Task :: Beneath this sentence is a set of records; write each of them out exactly.

Available data ::
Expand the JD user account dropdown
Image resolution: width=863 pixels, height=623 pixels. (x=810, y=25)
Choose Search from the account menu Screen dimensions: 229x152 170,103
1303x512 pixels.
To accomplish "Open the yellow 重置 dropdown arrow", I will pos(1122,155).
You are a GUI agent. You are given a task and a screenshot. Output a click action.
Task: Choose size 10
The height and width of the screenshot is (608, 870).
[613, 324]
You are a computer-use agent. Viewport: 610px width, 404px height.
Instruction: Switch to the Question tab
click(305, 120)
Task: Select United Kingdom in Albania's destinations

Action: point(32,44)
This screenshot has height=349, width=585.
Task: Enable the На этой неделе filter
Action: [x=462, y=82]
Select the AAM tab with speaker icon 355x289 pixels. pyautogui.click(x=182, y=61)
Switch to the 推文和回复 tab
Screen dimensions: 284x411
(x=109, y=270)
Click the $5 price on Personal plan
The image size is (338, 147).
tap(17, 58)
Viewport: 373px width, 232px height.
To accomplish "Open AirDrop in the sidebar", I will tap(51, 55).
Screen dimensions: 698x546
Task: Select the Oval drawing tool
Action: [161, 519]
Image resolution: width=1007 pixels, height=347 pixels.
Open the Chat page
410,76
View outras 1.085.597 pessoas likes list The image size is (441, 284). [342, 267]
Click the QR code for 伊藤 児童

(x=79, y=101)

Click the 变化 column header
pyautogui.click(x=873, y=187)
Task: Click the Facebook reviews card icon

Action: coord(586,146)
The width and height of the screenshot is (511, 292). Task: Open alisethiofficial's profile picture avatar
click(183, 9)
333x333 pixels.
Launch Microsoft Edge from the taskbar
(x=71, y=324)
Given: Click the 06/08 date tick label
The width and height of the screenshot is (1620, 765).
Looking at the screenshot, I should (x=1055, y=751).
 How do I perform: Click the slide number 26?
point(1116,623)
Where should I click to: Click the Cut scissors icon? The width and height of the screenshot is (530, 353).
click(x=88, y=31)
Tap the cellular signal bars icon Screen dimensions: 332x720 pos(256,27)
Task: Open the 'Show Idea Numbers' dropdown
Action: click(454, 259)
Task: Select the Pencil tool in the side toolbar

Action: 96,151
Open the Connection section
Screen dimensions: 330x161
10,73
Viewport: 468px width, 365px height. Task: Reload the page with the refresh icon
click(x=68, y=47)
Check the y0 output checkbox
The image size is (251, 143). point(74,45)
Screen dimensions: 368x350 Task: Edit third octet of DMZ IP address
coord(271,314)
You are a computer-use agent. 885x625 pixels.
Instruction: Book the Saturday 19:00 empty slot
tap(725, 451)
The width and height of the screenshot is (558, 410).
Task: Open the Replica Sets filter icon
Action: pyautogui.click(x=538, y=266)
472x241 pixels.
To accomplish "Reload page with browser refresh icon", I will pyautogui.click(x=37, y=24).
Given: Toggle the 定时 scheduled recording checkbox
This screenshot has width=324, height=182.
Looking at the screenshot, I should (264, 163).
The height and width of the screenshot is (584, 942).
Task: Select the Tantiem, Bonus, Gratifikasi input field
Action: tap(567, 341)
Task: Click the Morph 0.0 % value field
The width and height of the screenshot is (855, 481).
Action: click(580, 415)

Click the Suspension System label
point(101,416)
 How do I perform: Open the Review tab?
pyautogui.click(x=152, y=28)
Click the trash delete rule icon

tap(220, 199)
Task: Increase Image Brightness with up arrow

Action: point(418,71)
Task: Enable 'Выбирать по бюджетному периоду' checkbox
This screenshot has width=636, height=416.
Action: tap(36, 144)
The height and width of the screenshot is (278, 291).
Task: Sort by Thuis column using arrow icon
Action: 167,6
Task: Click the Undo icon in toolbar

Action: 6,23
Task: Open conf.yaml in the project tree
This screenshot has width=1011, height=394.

Answer below ::
Expand the JD user account dropdown
Image resolution: width=863 pixels, height=623 pixels. (x=810, y=25)
Choose Search from the account menu Screen dimensions: 229x152 170,103
1303x512 pixels.
To accomplish "Open the yellow 重置 dropdown arrow", I will pos(1122,155).
You are a GUI agent. You are given a task and a screenshot. Output a click action.
Task: Choose size 10
The height and width of the screenshot is (608, 870).
[613, 324]
You are a computer-use agent. Viewport: 610px width, 404px height.
Instruction: Switch to the Question tab
click(305, 120)
Task: Select United Kingdom in Albania's destinations

Action: point(32,44)
This screenshot has height=349, width=585.
Task: Enable the На этой неделе filter
Action: [x=462, y=82]
Select the AAM tab with speaker icon 355x289 pixels. pyautogui.click(x=182, y=61)
Switch to the 推文和回复 tab
Screen dimensions: 284x411
(x=109, y=270)
Click the $5 price on Personal plan
The image size is (338, 147).
tap(17, 58)
Viewport: 373px width, 232px height.
To accomplish "Open AirDrop in the sidebar", I will tap(51, 55).
Screen dimensions: 698x546
Task: Select the Oval drawing tool
Action: [161, 519]
Image resolution: width=1007 pixels, height=347 pixels.
Open the Chat page
410,76
View outras 1.085.597 pessoas likes list The image size is (441, 284). [342, 267]
Click the QR code for 伊藤 児童

(x=79, y=101)

Click the 变化 column header
pyautogui.click(x=873, y=187)
Task: Click the Facebook reviews card icon

Action: coord(586,146)
The width and height of the screenshot is (511, 292). Task: Open alisethiofficial's profile picture avatar
click(183, 9)
333x333 pixels.
Launch Microsoft Edge from the taskbar
(x=71, y=324)
Given: Click the 06/08 date tick label
The width and height of the screenshot is (1620, 765).
Looking at the screenshot, I should (x=1055, y=751).
 How do I perform: Click the slide number 26?
point(1116,623)
Where should I click to: Click the Cut scissors icon? The width and height of the screenshot is (530, 353).
click(x=88, y=31)
Tap the cellular signal bars icon Screen dimensions: 332x720 pos(256,27)
Task: Open the 'Show Idea Numbers' dropdown
Action: click(454, 259)
Task: Select the Pencil tool in the side toolbar

Action: 96,151
Open the Connection section
Screen dimensions: 330x161
10,73
Viewport: 468px width, 365px height. Task: Reload the page with the refresh icon
click(x=68, y=47)
Check the y0 output checkbox
The image size is (251, 143). point(74,45)
Screen dimensions: 368x350 Task: Edit third octet of DMZ IP address
coord(271,314)
You are a computer-use agent. 885x625 pixels.
Instruction: Book the Saturday 19:00 empty slot
tap(725, 451)
The width and height of the screenshot is (558, 410).
Task: Open the Replica Sets filter icon
Action: pyautogui.click(x=538, y=266)
472x241 pixels.
To accomplish "Reload page with browser refresh icon", I will pyautogui.click(x=37, y=24).
Given: Toggle the 定时 scheduled recording checkbox
This screenshot has width=324, height=182.
Looking at the screenshot, I should (264, 163).
The height and width of the screenshot is (584, 942).
Task: Select the Tantiem, Bonus, Gratifikasi input field
Action: tap(567, 341)
Task: Click the Morph 0.0 % value field
The width and height of the screenshot is (855, 481).
Action: click(580, 415)

Click the Suspension System label
point(101,416)
 How do I perform: Open the Review tab?
pyautogui.click(x=152, y=28)
Click the trash delete rule icon

tap(220, 199)
Task: Increase Image Brightness with up arrow

Action: point(418,71)
Task: Enable 'Выбирать по бюджетному периоду' checkbox
This screenshot has width=636, height=416.
Action: tap(36, 144)
The height and width of the screenshot is (278, 291).
Task: Sort by Thuis column using arrow icon
Action: 167,6
Task: Click the Undo icon in toolbar

Action: 6,23
Task: Open conf.yaml in the project tree
This screenshot has width=1011, height=394.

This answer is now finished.